→ **Work to do**:
Identify every line in the entries below that contains the string "link", matching case exactly, and copy each of those lines.

→ **Data shown**:

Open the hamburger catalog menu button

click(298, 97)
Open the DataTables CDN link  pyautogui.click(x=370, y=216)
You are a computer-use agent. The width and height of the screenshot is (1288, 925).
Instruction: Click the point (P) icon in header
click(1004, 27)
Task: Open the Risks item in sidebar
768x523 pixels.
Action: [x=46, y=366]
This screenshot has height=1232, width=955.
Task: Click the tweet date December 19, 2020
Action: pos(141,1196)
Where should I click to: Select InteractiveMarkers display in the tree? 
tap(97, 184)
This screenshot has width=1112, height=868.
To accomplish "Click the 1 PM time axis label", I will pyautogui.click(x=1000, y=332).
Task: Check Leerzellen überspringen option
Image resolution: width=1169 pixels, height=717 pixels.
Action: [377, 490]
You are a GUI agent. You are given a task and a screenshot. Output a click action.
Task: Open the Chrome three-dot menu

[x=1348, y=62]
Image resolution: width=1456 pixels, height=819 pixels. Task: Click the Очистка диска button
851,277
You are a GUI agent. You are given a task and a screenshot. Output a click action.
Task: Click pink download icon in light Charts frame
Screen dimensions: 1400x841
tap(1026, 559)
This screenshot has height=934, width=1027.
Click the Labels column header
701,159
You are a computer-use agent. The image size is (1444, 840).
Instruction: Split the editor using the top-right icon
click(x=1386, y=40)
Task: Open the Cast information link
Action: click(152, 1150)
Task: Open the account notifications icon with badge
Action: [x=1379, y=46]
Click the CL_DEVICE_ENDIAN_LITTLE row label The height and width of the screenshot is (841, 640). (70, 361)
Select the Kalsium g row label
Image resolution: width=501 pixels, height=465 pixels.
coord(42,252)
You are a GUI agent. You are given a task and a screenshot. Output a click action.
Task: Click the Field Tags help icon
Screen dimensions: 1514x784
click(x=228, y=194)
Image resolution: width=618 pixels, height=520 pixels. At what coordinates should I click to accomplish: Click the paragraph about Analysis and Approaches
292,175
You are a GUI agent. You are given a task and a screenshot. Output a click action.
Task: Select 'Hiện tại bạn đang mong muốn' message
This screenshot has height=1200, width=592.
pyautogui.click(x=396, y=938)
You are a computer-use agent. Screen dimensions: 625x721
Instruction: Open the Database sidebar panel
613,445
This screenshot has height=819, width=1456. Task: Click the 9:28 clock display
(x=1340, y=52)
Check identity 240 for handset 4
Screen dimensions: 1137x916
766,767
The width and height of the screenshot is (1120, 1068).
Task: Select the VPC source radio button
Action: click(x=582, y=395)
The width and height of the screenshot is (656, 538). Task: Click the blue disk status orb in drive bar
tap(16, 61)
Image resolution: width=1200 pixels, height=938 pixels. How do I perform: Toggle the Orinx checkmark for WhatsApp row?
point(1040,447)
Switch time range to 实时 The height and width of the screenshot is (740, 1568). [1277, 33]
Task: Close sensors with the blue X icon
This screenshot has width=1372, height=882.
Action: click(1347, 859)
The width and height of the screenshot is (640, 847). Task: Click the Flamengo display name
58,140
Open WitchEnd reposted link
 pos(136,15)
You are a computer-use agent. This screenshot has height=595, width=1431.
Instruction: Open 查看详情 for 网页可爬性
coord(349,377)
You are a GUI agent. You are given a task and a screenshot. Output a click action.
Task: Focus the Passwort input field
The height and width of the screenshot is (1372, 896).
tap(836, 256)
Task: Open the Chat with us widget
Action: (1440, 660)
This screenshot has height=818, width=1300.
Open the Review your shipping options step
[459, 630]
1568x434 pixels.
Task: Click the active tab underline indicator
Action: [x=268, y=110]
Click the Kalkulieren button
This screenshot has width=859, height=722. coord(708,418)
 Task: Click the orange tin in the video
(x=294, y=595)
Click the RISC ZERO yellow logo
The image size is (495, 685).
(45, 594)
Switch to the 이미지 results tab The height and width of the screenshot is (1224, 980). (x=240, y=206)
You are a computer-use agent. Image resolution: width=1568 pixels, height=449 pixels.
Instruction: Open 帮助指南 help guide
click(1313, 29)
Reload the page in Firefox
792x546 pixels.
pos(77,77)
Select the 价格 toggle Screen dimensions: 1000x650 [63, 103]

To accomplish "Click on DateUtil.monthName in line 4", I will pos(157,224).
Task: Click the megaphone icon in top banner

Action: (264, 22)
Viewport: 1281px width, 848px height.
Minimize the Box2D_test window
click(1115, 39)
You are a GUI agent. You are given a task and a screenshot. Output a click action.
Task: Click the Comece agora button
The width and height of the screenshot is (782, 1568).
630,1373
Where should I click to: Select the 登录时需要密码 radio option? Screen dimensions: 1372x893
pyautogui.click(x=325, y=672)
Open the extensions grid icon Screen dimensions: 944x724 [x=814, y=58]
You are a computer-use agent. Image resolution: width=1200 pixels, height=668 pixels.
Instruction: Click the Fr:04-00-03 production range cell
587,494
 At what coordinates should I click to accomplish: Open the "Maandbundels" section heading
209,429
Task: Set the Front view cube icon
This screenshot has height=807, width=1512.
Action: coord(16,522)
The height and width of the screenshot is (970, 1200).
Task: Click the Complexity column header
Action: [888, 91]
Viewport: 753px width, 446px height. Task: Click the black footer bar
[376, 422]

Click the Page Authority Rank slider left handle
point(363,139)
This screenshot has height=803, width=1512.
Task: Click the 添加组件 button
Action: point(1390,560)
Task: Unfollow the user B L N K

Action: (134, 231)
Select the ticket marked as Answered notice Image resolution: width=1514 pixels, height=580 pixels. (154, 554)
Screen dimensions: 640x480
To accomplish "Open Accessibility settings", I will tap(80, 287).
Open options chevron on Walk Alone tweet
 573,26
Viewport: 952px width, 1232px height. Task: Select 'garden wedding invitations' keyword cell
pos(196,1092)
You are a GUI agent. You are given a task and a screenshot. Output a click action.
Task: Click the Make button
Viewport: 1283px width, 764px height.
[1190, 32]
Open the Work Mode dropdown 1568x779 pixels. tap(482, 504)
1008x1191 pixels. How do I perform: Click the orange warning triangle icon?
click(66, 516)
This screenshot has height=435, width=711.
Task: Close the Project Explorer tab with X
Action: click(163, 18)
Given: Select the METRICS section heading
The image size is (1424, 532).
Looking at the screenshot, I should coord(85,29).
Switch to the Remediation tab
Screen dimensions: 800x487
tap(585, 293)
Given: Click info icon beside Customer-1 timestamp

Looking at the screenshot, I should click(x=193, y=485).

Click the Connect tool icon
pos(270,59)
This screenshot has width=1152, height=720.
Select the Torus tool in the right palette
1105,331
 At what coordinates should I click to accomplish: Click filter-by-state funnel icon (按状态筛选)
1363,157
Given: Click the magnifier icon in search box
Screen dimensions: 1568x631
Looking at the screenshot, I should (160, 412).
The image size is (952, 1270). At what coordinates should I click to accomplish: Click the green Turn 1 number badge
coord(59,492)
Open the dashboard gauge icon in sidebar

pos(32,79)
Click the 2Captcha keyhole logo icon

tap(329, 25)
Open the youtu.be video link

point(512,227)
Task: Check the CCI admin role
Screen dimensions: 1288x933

→ **Task answer**:
Open the DataTables CDN link  pyautogui.click(x=370, y=216)
Task: Open the Cast information link
Open WitchEnd reposted link
Open the youtu.be video link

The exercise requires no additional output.